### ФРАГМЕНТ ДОКУМЕНТА
Ежов Виктор Анатольевич
Шрифт:
Наполеон не решился продолжать атаки русских позиций и вернул свои войска на рубежи, которые они занимали перед началом сражения. Он понимал, что главной цели сражения — разбить, уничтожить русскую армию — он не достиг. «Из всех моих сражений, — говорил он впоследствии, — самое ужасное то, которое я дал под Москвой. Французы в нем показали себя достойными одержать победу, а русские стяжали право быть непобедимыми. Из пятидесяти сражений, мною данных, в битве под Москвой выказано наиболее доблести и одержан наименьший успех». [38]
38
С. Б. Окунь. Очерки истории СССР, стр. 230.
Если Наполеону было трудно признать свое поражение на Бородинском поле и он употреблял по отношению к этому сражению такие выражения, как «полупобеда», «наименьший успех», то Кутузов справедливо рассматривал его как свою победу. «Баталия, 26-го числа бывшая, была самая кровопролитнейшая из всех тех, которые в новейших временах известны. Место баталии нами одержано совершенно, и неприятель ретировался тогда в ту позицию, в которую пришел нас атаковать». [39]
39
Русские полководцы. Сборник документов и материалов. М. И. Кутузов, т. IV, ч. I, стр. 175–176.
На Бородинском поле, по образному выражению генерала А. П. Ермолова, «французская армия расшиблась о русскую». В сражении у Бородино Наполеон лишился лучшей части своей армии. 40 проц. пехоты, 57 проц. кавалерии, всего 58 тысяч человек составили его потери в этом сражении. Русская армия оставила на поле боя 38,5 тысячи человек. В результате Бородинского сражения Кутузов нанес непоправимый удар Наполеону, надломил его армию морально и физически. Победа на Бородинском поле показала могущество и несокрушимость России. Она предопределила разгром Наполеона, освобождение народов России и Европы от ига французской крупной буржуазии.

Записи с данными
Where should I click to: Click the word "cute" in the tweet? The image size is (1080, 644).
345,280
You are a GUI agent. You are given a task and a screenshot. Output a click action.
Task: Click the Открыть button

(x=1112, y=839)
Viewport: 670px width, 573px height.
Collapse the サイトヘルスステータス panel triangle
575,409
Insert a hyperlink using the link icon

### ЗАДАНИЯ
**1)** Перепечатайте часть текста о Бородинском сражении: начните со слов «Ежов Виктор Анатольевич» и остановитесь после слов «СССР, стр. 230.».
**2)** Продолжите текст о Бородинском сражении, начав сразу после его последнего предложения.
Записи никак не связаны с текстом о Бородинском сражении.

### ОТВЕТЫ К ЗАДАНИЯМ
**1)**
Ежов Виктор Анатольевич
Шрифт:
Наполеон не решился продолжать атаки русских позиций и вернул свои войска на рубежи, которые они занимали перед началом сражения. Он понимал, что главной цели сражения — разбить, уничтожить русскую армию — он не достиг. «Из всех моих сражений, — говорил он впоследствии, — самое ужасное то, которое я дал под Москвой. Французы в нем показали себя достойными одержать победу, а русские стяжали право быть непобедимыми. Из пятидесяти сражений, мною данных, в битве под Москвой выказано наиболее доблести и одержан наименьший успех». [38]
38
С. Б. Окунь. Очерки истории СССР, стр. 230.

**2)**
Победа при Бородино, обескровившая французскую армию, завершала оборонительный период войны и, казалось, открывала перед Кутузовым возможности для осуществления контрнаступления. Однако большие потери в ходе сражения и отсутствие необходимых резервов заставили его утром следующего дня дать приказ об отступлении. Он сам говорил: «Я баталию выиграл прежде Москвы, но надобно сберегать армию, и она целехонька». [40]
40
Русские полководцы. Сборник документов и материалов. М. И. Кутузов, т. IV, ч. I, стр. 313.
Для перехода в контрнаступление необходим был решающий перевес в силах за счет новых резервов. Кутузов надеялся на подход новых пополнений, которые позволили бы ему дать перед Москвой Наполеону новое сражение. Однако по вине царя и дворянской верхушки, боявшихся вооружения народа, резервы комплектовались медленно и требовалось время, чтобы они наконец прибыли в действующую армию.
Отходя к Москве, русская армия 1 сентября подошла к деревне Фили. Здесь состоялся Военный совет, на котором обсуждался один вопрос: «Принять ли новое сражение под Москвой или отступить за Москву?» Единодушия среди собравшихся не было. Не говоря об интриганах типа Беннигсена, ратовавшего за новое сражение, его считали необходимым и такие боевые генералы, как Дохтуров, Уваров, Коновницын, уважавшие и любившие Кутузова. Противоположную точку зрения поддерживали Барклай де Толли и Н. Н. Раевский.
Кутузов хорошо знал, что армия готова принять новый бой, грудью защищать древнюю столицу. Но имеет ли он право бросать ее на гибель? Нет! Вот почему старый фельдмаршал сказал: «…с потерянием Москвы не потеряна еще Россия… первою обязанностью поставляю сберечь армию, сблизиться с теми войсками, которые идут к ней на подкрепление, и самым уступлением Москвы приготовить неизбежную гибель неприятелю». [41]
Решение об оставлении Москвы стало важной составной частью стратегического плана Кутузова. Обращаясь на Военном совете к противникам оставления Москвы, он говорил: «Вы боитесь отступления через Москву, а я смотрю на это как на провидение, ибо это спасает армию. Наполеон — как бурный поток, который мы еще не можем остановить. Москва будет губкой, которая его всосет». [42]
41
Там же, стр. 221.
42
Цит. по кн.: Е. В. Тарле. Соч., т. VII, стр. 587.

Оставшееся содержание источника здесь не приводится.